Serie Macht Eigentlich? Die Privataudienz beim Duzfreund Papst Benedikt

Es war die Not der Menschen, die in Michael Hertl den Gedanken wachsen ließ, sich für den Nächsten zu engagieren. In Neuss als Sohn eines Steuerbeamten geboren und in Bayern aufgewachsen, erlebte er, wie seine Eltern den Armen halfen, der Vater Blinde zur Kirche führte, die Mutter sonntags nach der Kirche hungrige Kinder mit nach Hause brachte und ihnen etwas zu essen gab. Im Krieg kam er 1963 in München, noch Gymnasiast, als Luftwaffenhelfer in eine Flakstellung, erlebte, wie Bomben die Menschen in Nöte brachten. "Da wurde mir schnell klar, dass ich Arzt werden wollte. Und dann habe ich mich sehr bald für die Kindermedizin entschieden", erzählt er.

Vier Söhne haben Professor Hertl und seine Frau, die Ärztin Dr. Renate Hertl, die er beim Studium in Marburg kennengelernt hat. Alle vier haben den Berufsweg der Eltern eingeschlagen: Sebastian ist selbstständiger Zahntechniker in Aachen, Martin Chirurg und Leiter einer Transplantations-Klinik in Chicago, Michael (junior) leitet die Universitäts-Hautklinik in Marburg. Und Dr. Stefan Hertl ist "Seniorpartner" einer Praxis für Orthopädie und Sportmedizin - und Borussias Mannschaftsarzt.
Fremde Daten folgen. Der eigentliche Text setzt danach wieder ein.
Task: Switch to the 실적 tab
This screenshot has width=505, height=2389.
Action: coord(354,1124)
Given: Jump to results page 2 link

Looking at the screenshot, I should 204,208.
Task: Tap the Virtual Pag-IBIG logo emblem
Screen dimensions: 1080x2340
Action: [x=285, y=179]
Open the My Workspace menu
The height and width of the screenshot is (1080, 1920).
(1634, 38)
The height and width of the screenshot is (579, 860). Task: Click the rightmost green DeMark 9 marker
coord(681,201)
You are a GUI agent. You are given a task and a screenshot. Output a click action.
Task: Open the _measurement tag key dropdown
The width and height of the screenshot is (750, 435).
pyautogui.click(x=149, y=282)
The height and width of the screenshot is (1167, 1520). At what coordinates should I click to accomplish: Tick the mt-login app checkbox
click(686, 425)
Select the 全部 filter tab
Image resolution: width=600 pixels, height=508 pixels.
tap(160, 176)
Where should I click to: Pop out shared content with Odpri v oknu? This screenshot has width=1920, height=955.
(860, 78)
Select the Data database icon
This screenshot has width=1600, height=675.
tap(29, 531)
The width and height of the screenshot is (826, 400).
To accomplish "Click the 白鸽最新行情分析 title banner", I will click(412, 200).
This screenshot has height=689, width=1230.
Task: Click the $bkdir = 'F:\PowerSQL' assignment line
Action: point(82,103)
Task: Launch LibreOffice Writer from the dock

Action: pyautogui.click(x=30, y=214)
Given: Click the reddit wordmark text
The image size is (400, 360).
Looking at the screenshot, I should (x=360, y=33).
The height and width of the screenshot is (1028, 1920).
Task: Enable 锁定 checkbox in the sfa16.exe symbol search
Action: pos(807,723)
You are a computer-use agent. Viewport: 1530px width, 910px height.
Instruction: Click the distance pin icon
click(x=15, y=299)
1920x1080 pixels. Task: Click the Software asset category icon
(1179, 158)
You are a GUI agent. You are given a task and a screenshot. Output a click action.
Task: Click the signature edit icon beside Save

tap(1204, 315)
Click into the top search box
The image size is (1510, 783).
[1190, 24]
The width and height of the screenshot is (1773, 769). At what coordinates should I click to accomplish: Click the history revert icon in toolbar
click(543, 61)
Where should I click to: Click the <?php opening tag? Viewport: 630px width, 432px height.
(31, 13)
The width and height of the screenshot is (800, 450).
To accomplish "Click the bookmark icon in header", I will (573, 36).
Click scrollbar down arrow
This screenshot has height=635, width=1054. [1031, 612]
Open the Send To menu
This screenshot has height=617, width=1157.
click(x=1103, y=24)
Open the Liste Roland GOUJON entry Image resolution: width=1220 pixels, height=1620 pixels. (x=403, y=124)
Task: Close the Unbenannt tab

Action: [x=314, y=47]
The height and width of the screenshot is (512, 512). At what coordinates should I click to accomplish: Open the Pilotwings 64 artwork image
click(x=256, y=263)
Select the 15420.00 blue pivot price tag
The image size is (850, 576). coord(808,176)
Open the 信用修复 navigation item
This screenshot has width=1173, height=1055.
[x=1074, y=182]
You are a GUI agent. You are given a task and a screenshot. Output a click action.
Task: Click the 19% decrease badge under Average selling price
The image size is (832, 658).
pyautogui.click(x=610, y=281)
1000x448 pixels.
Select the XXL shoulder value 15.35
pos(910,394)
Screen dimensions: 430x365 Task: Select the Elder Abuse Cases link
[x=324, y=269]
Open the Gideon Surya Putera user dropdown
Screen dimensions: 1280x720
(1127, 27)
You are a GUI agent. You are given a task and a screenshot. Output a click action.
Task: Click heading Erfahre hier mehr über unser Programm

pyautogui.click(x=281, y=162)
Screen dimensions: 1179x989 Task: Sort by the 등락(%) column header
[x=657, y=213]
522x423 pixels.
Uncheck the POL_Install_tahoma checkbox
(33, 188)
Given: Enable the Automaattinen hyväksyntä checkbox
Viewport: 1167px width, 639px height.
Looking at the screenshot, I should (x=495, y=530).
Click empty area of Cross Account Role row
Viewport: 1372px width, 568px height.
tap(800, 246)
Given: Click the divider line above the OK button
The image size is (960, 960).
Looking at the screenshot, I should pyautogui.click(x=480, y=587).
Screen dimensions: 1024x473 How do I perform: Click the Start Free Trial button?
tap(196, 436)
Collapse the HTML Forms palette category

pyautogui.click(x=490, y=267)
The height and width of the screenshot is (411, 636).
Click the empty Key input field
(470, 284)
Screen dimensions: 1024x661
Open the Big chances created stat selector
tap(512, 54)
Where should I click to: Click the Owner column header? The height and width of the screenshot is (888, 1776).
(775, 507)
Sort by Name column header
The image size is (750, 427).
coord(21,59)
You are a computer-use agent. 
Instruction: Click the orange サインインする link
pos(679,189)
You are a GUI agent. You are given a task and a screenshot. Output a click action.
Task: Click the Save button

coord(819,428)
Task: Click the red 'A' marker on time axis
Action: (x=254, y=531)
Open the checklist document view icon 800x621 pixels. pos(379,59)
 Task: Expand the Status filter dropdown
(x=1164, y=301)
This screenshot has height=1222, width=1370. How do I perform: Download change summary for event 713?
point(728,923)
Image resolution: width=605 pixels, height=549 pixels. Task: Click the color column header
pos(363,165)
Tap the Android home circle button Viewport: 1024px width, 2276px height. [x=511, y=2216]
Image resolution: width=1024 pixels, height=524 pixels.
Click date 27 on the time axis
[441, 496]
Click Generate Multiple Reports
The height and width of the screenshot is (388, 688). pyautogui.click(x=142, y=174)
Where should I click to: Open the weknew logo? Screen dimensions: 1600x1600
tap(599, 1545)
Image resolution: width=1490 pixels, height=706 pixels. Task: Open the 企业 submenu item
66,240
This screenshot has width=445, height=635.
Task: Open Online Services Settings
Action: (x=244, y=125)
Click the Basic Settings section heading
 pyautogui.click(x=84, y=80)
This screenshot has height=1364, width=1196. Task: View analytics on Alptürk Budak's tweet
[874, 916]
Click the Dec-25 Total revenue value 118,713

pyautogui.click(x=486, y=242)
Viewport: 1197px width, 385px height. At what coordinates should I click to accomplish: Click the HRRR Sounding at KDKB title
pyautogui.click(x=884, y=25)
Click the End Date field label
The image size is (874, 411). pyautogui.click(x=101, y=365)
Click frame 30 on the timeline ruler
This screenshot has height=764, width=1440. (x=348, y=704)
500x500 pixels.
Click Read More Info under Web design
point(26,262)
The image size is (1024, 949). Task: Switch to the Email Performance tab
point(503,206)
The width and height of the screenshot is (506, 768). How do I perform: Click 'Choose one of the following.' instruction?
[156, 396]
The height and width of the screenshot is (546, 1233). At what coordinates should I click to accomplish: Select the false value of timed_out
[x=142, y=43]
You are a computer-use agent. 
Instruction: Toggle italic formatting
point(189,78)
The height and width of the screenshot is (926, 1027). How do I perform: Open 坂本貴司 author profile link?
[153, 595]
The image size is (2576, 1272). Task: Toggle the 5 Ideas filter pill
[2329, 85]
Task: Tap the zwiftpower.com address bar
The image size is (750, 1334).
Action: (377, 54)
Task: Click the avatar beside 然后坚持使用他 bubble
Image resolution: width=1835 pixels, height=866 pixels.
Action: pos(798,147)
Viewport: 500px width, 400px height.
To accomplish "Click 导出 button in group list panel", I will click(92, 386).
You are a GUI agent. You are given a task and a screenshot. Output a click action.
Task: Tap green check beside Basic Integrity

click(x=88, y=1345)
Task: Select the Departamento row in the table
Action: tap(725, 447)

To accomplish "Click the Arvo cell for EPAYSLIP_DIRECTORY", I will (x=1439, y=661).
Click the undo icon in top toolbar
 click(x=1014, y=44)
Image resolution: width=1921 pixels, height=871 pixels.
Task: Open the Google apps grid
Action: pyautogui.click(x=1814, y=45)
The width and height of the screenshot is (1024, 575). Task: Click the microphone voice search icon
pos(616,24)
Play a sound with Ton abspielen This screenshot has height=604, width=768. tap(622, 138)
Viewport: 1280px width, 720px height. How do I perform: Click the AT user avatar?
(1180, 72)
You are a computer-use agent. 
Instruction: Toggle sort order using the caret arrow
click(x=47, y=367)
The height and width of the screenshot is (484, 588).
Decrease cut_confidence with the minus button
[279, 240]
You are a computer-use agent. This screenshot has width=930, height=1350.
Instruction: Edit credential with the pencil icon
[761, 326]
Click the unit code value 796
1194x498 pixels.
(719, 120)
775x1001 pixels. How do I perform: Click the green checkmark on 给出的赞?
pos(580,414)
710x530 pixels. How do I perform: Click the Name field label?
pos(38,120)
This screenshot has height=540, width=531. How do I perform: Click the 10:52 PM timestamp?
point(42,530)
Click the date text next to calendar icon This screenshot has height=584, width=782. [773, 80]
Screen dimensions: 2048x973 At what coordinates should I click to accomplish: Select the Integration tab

Zu den Freunden aus der Zeit in München gehört ein Mann, der wie Michael Hertl Luftwaffenhelfer war und auch mit ihm zum Gymnasium ging: Joseph Ratzinger - von 2005 bis 2013 als Papst Benedikt XVI. Oberhaupt der katholischen Kirche. Der Kontakt ist nie abgerissen, wenn er auch meist schriftlich ist. Vor sechs Jahren aber haben die beiden, immer noch Duzfreunde, sich noch einmal gesehen: im Vatikan, bei einer Privataudienz. "Ich hatte ihm geschrieben, dass ich mit meiner Frau bei einer Italienreise auch nach Rom kommen würde. Da hat er geantwortet, wir müssen uns treffen", erzählt Michael Hertl. Und so saßen sich die beiden und Dr. Renate Hertl dann im Vatikan gegenüber, bei einer wirklichen Privataudienz.